WIP - Cythonize geometry series operations #467

mrocklin · 2017-07-17T14:48:59Z

This cythonizes a class of geometry operations within geoseries. It builds off of @jorisvandenbossche notebook in #430 by extending the set of operations and setting up a proper build environment.

Some things to note

There is a Cython build setup provided by @eriknw
Cython code is only used if available, falling back on the previous Python solution
@wmay has another attempt at Vectorize all GEOS functions shapely/shapely#501
I get around a 50-100x speedup on a simple comparison
There are some inconsistencies between this and what shapely does that I haven't yet tracked won
There are still plenty of operations to do.
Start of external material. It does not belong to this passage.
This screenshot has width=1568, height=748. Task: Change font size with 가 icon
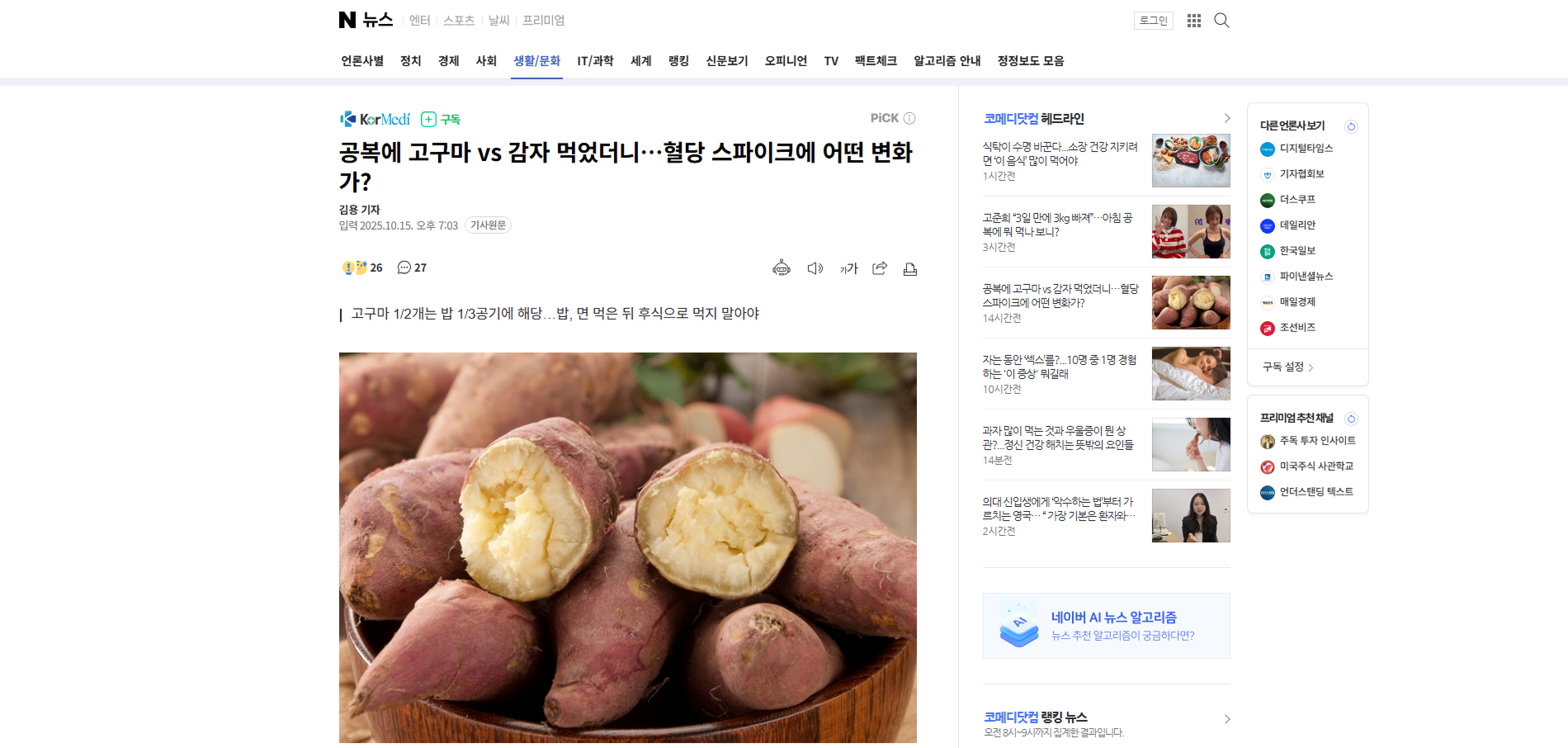[848, 268]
This just expands on @jorisvandenbossche 's work

mrocklin · 2017-07-17T15:00:37Z

geopandas/_geoseries.pyx

+    elif op == 'covered_by':
+        func = GEOSPreparedCoveredBy_r
+    # elif op == 'equals':
+    #     func = GEOSEquals_r


This causes the compiler to complain, I suspect because it was not intended to work on prepared geometries.
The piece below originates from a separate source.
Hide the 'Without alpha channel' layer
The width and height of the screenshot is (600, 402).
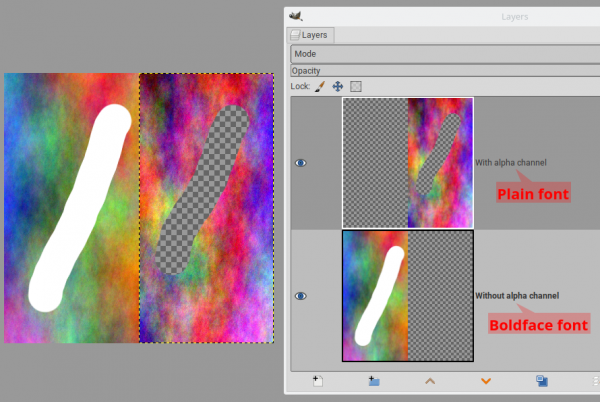point(300,296)
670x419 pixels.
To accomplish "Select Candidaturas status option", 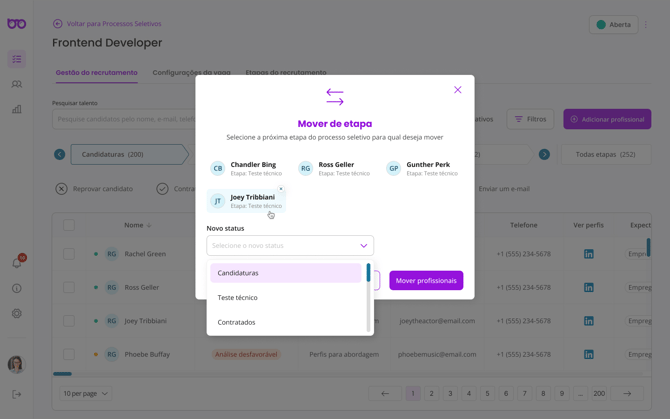I will point(238,273).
codecov · 2017-07-17T15:27:44Z

Codecov Report

Merging #467 into master will decrease coverage by 0.05%.
The diff coverage is 100%.

@@            Coverage Diff             @@
##           master     #467      +/-   ##
==========================================
- Coverage   88.97%   88.92%   -0.06%     
==========================================
  Files          29       29              
  Lines        3002     2988      -14     
==========================================
- Hits         2671     2657      -14     
  Misses        331      331

Impacted Files	Coverage Δ
geopandas/base.py	`90.9% <100%> (+0.22%)`	⬆️
geopandas/geoseries.py	`90.54% <100%> (-0.37%)`	⬇️
geopandas/tests/test_geom_methods.py	`98.55% <100%> (-0.07%)`	⬇️

Continue to review full report at Codecov.

Legend - Click here to learn more
Δ = absolute <relative> (impact), ø = not affected, ? = missing data
Powered by Codecov. Last update cfb3120...e605935. Read the comment docs.

kuanb · 2017-07-17T17:33:28Z

geopandas/_geoseries.pyx

+
+
+def _series_op(this, other, op, **kwargs):
+    if kwargs:


Because of lines 80, 81; would this if statement also need to check if the op argument was set to equals?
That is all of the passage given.